+++ Source extract +++

The Australian dollar is up 0.4% over the past 24 hours at 0.7363 off the 0.7311 low and also the 0.7382 high. The primary drivers of the move has been both the stall in the US dollar rally across the board and a resurgence in commodity markets over the past 24 hours.

Part of that is traders betting that the combination of US infrastructure spending on top of China's desire to keep growth steady in the 6.5-7.0% will keep demand for commodities strong. part of the strength is the positives I have been talking about for some time that accrue to the Aussie dollar, and part of it is upgrades from US investment bank Goldman Sachs (NYSE:GS) for both the Australian outlook and also commodities.

It doesn't mean the Aussie dollar is out of the woods. But it does add a buffer to what I said on yesterday's podcast that for me personally buying AUD/USD in the 0.7300/20 region felt like a good trade.

What You Need To Know

Catch a falling knife. It doesn't happen often in markets but traders stepped up and bought a little AUDUSD yesterday as metals in Shanghai rallied and oil was bid in Asia. Those moves continued in overnight trade with the price of oil up 4% while Dr Copper was up 2% and the rest of the metals complex well bid.

Why the difference in just a day for the Aussie?

Because like me I believe a large swathe of traders and investors see more positives than negatives for the Aussie dollar in this environment and in the months ahead. Certainly yesterday the NAB's currency strategy team put out a note saying that they believe the Aussie will fall back under 70 cents because the interest rate differential with the US will open up.

But the alternative view was Goldman Sachs who upgraded the outlook for Australia.

+++

#### [To-do list]
#1 Express the listing below as a Markdown table with the columns Row and Line, numbering each line and leaving out blank ones.
#2 Write the next part of the Australian dollar commentary, carrying on from its final sentence.
The listing that follows is unrelated to the Australian dollar commentary.

+++ Exercise input +++

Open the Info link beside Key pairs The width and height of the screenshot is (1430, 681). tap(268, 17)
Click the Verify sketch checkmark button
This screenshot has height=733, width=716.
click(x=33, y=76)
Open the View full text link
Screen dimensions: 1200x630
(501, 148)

+++

#### [Final answers]
#1
| Row | Line |
|---|---|
| 1 | Open the Info link beside Key pairs The width and height of the screenshot is (1430, 681). tap(268, 17) |
| 2 | Click the Verify sketch checkmark button |
| 3 | This screenshot has height=733, width=716. |
| 4 | click(x=33, y=76) |
| 5 | Open the View full text link |
| 6 | Screen dimensions: 1200x630 |
| 7 | (501, 148) |

#2
Over at Business Insider David Scutt reports Goldman said Australia’s economy “has moved through an important transition point” that will lead to faster economic growth and a higher Australian dollar in the period ahead. While on commodities, Bloomberg reports the investment bank is suggesting an overweight in commodities for the first time in four years.

It's only one investment bank but taken together it supports investors and traders who hold the view that we are at the cusp of a paradigm shift in the global economy and markets as Donald Trump's presidency ushers in a new wave of global fiscal spending and stimulus.

That's the thought process driving the combination of folks talking about the multiplier effect of Chinese and US growth when combined together. That's one of the reasons the Aussie found support in the past 24 hours when just yesterday I was wondering if the buyers would turn up.

Indeed the rally in the South African rand, and the move in the kiwi, and Canadian dollar also support this notion as being not just Aussie dollar, or Australia specific.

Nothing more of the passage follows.